[WRITTEN INSTRUCTION]: Reproduce the following entries verbatim, line by line.

>> BEGIN DATA ROWS

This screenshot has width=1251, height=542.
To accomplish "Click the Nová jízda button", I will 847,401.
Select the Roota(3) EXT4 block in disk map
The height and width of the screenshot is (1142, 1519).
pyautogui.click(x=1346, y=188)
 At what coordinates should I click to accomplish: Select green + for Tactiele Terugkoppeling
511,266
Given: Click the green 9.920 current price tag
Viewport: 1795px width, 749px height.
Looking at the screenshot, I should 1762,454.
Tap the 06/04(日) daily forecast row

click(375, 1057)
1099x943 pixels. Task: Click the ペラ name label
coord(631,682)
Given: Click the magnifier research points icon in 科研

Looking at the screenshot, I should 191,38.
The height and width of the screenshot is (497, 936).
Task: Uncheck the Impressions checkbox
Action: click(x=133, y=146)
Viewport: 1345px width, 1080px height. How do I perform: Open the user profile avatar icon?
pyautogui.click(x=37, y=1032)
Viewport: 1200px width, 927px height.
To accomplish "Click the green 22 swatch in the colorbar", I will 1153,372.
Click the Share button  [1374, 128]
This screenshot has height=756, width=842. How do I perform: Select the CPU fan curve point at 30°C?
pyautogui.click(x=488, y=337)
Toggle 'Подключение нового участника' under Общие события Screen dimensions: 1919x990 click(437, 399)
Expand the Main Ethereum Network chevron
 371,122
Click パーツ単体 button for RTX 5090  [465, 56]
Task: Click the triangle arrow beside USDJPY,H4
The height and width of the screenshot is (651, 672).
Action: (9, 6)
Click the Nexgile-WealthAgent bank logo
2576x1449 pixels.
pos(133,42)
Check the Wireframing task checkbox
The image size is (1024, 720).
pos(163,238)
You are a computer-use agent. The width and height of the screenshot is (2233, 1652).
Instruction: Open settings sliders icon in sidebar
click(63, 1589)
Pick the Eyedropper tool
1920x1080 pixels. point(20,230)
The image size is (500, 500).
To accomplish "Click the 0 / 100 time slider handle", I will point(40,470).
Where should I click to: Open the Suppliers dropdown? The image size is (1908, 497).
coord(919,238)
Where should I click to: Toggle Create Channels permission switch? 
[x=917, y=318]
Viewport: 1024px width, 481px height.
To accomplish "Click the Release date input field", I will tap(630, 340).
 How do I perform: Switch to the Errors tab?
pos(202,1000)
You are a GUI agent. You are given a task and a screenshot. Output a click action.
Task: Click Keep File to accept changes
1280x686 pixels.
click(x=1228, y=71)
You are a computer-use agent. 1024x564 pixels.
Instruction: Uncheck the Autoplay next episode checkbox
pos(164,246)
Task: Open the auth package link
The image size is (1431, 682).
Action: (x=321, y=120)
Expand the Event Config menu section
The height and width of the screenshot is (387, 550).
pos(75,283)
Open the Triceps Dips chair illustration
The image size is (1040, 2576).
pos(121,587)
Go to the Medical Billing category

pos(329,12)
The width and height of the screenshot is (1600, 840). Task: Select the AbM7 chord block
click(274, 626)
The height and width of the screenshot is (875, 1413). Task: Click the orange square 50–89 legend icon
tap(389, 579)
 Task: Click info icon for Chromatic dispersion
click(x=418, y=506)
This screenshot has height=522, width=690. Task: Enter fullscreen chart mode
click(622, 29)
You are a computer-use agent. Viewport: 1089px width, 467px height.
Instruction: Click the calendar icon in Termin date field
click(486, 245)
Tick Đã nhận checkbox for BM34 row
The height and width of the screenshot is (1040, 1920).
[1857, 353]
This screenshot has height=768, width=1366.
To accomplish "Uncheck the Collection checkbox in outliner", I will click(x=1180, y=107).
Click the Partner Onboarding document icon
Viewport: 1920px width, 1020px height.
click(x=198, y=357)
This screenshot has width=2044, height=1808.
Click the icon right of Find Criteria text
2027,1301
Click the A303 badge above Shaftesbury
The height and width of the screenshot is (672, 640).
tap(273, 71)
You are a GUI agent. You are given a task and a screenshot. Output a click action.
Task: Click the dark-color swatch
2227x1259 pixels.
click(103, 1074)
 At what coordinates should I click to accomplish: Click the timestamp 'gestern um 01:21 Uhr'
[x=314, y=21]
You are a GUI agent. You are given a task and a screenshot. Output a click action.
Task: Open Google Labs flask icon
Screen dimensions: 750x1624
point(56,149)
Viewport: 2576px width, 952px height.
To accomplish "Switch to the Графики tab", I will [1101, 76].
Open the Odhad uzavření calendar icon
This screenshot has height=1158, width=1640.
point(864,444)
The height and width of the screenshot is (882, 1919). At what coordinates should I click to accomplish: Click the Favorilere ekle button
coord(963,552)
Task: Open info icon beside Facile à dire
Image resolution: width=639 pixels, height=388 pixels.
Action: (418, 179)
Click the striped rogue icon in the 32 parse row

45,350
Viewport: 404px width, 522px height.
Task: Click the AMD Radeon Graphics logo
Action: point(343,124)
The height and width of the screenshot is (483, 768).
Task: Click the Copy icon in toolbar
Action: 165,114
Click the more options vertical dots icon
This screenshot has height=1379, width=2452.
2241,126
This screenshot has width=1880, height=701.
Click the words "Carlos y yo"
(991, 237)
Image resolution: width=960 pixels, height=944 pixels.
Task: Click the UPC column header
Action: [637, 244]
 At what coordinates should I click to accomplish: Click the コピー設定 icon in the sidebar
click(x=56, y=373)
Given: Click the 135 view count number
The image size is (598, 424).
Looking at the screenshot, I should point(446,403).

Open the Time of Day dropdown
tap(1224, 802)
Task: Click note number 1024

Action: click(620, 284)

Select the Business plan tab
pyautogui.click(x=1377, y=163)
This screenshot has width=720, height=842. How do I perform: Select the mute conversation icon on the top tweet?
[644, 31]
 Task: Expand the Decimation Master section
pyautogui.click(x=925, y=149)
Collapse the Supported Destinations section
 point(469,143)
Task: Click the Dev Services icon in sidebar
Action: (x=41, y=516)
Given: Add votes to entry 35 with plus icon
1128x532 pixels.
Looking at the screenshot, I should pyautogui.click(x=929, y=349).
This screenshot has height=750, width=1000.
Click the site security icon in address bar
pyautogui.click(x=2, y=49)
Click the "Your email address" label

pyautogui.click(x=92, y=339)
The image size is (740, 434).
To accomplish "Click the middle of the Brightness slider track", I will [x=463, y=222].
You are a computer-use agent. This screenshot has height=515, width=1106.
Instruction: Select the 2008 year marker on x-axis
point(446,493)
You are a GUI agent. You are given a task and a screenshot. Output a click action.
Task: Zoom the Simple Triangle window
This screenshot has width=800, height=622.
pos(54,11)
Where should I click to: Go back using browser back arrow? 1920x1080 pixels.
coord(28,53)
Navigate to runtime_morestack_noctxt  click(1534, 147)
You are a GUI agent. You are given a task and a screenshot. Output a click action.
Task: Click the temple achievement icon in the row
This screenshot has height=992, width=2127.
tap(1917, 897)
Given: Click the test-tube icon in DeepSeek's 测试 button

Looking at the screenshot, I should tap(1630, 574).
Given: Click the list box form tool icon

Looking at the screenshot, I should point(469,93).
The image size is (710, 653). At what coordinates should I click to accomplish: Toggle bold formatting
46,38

>> END DATA ROWS

[OUTPUT BELOW]:
This screenshot has width=1251, height=542.
To accomplish "Click the Nová jízda button", I will 847,401.
Select the Roota(3) EXT4 block in disk map
The height and width of the screenshot is (1142, 1519).
pyautogui.click(x=1346, y=188)
 At what coordinates should I click to accomplish: Select green + for Tactiele Terugkoppeling
511,266
Given: Click the green 9.920 current price tag
Viewport: 1795px width, 749px height.
Looking at the screenshot, I should 1762,454.
Tap the 06/04(日) daily forecast row

click(375, 1057)
1099x943 pixels. Task: Click the ペラ name label
coord(631,682)
Given: Click the magnifier research points icon in 科研

Looking at the screenshot, I should 191,38.
The height and width of the screenshot is (497, 936).
Task: Uncheck the Impressions checkbox
Action: click(x=133, y=146)
Viewport: 1345px width, 1080px height. How do I perform: Open the user profile avatar icon?
pyautogui.click(x=37, y=1032)
Viewport: 1200px width, 927px height.
To accomplish "Click the green 22 swatch in the colorbar", I will 1153,372.
Click the Share button  [1374, 128]
This screenshot has height=756, width=842. How do I perform: Select the CPU fan curve point at 30°C?
pyautogui.click(x=488, y=337)
Toggle 'Подключение нового участника' under Общие события Screen dimensions: 1919x990 click(437, 399)
Expand the Main Ethereum Network chevron
 371,122
Click パーツ単体 button for RTX 5090  [465, 56]
Task: Click the triangle arrow beside USDJPY,H4
The height and width of the screenshot is (651, 672).
Action: (9, 6)
Click the Nexgile-WealthAgent bank logo
2576x1449 pixels.
pos(133,42)
Check the Wireframing task checkbox
The image size is (1024, 720).
pos(163,238)
You are a computer-use agent. The width and height of the screenshot is (2233, 1652).
Instruction: Open settings sliders icon in sidebar
click(63, 1589)
Pick the Eyedropper tool
1920x1080 pixels. point(20,230)
The image size is (500, 500).
To accomplish "Click the 0 / 100 time slider handle", I will point(40,470).
Where should I click to: Open the Suppliers dropdown? The image size is (1908, 497).
coord(919,238)
Where should I click to: Toggle Create Channels permission switch? 
[x=917, y=318]
Viewport: 1024px width, 481px height.
To accomplish "Click the Release date input field", I will tap(630, 340).
 How do I perform: Switch to the Errors tab?
pos(202,1000)
You are a GUI agent. You are given a task and a screenshot. Output a click action.
Task: Click Keep File to accept changes
1280x686 pixels.
click(x=1228, y=71)
You are a computer-use agent. 1024x564 pixels.
Instruction: Uncheck the Autoplay next episode checkbox
pos(164,246)
Task: Open the auth package link
The image size is (1431, 682).
Action: (x=321, y=120)
Expand the Event Config menu section
The height and width of the screenshot is (387, 550).
pos(75,283)
Open the Triceps Dips chair illustration
The image size is (1040, 2576).
pos(121,587)
Go to the Medical Billing category

pos(329,12)
The width and height of the screenshot is (1600, 840). Task: Select the AbM7 chord block
click(274, 626)
The height and width of the screenshot is (875, 1413). Task: Click the orange square 50–89 legend icon
tap(389, 579)
 Task: Click info icon for Chromatic dispersion
click(x=418, y=506)
This screenshot has height=522, width=690. Task: Enter fullscreen chart mode
click(622, 29)
You are a computer-use agent. Viewport: 1089px width, 467px height.
Instruction: Click the calendar icon in Termin date field
click(486, 245)
Tick Đã nhận checkbox for BM34 row
The height and width of the screenshot is (1040, 1920).
[1857, 353]
This screenshot has height=768, width=1366.
To accomplish "Uncheck the Collection checkbox in outliner", I will click(x=1180, y=107).
Click the Partner Onboarding document icon
Viewport: 1920px width, 1020px height.
click(x=198, y=357)
This screenshot has width=2044, height=1808.
Click the icon right of Find Criteria text
2027,1301
Click the A303 badge above Shaftesbury
The height and width of the screenshot is (672, 640).
tap(273, 71)
You are a GUI agent. You are given a task and a screenshot. Output a click action.
Task: Click the dark-color swatch
2227x1259 pixels.
click(103, 1074)
 At what coordinates should I click to accomplish: Click the timestamp 'gestern um 01:21 Uhr'
[x=314, y=21]
You are a GUI agent. You are given a task and a screenshot. Output a click action.
Task: Open Google Labs flask icon
Screen dimensions: 750x1624
point(56,149)
Viewport: 2576px width, 952px height.
To accomplish "Switch to the Графики tab", I will [1101, 76].
Open the Odhad uzavření calendar icon
This screenshot has height=1158, width=1640.
point(864,444)
The height and width of the screenshot is (882, 1919). At what coordinates should I click to accomplish: Click the Favorilere ekle button
coord(963,552)
Task: Open info icon beside Facile à dire
Image resolution: width=639 pixels, height=388 pixels.
Action: (418, 179)
Click the striped rogue icon in the 32 parse row

45,350
Viewport: 404px width, 522px height.
Task: Click the AMD Radeon Graphics logo
Action: point(343,124)
The height and width of the screenshot is (483, 768).
Task: Click the Copy icon in toolbar
Action: 165,114
Click the more options vertical dots icon
This screenshot has height=1379, width=2452.
2241,126
This screenshot has width=1880, height=701.
Click the words "Carlos y yo"
(991, 237)
Image resolution: width=960 pixels, height=944 pixels.
Task: Click the UPC column header
Action: [637, 244]
 At what coordinates should I click to accomplish: Click the コピー設定 icon in the sidebar
click(x=56, y=373)
Given: Click the 135 view count number
The image size is (598, 424).
Looking at the screenshot, I should point(446,403).

Open the Time of Day dropdown
tap(1224, 802)
Task: Click note number 1024

Action: click(620, 284)

Select the Business plan tab
pyautogui.click(x=1377, y=163)
This screenshot has width=720, height=842. How do I perform: Select the mute conversation icon on the top tweet?
[644, 31]
 Task: Expand the Decimation Master section
pyautogui.click(x=925, y=149)
Collapse the Supported Destinations section
 point(469,143)
Task: Click the Dev Services icon in sidebar
Action: (x=41, y=516)
Given: Add votes to entry 35 with plus icon
1128x532 pixels.
Looking at the screenshot, I should pyautogui.click(x=929, y=349).
This screenshot has height=750, width=1000.
Click the site security icon in address bar
pyautogui.click(x=2, y=49)
Click the "Your email address" label

pyautogui.click(x=92, y=339)
The image size is (740, 434).
To accomplish "Click the middle of the Brightness slider track", I will [x=463, y=222].
You are a computer-use agent. This screenshot has height=515, width=1106.
Instruction: Select the 2008 year marker on x-axis
point(446,493)
You are a GUI agent. You are given a task and a screenshot. Output a click action.
Task: Zoom the Simple Triangle window
This screenshot has width=800, height=622.
pos(54,11)
Where should I click to: Go back using browser back arrow? 1920x1080 pixels.
coord(28,53)
Navigate to runtime_morestack_noctxt  click(1534, 147)
You are a GUI agent. You are given a task and a screenshot. Output a click action.
Task: Click the temple achievement icon in the row
This screenshot has height=992, width=2127.
tap(1917, 897)
Given: Click the test-tube icon in DeepSeek's 测试 button

Looking at the screenshot, I should tap(1630, 574).
Given: Click the list box form tool icon

Looking at the screenshot, I should point(469,93).
The image size is (710, 653). At what coordinates should I click to accomplish: Toggle bold formatting
46,38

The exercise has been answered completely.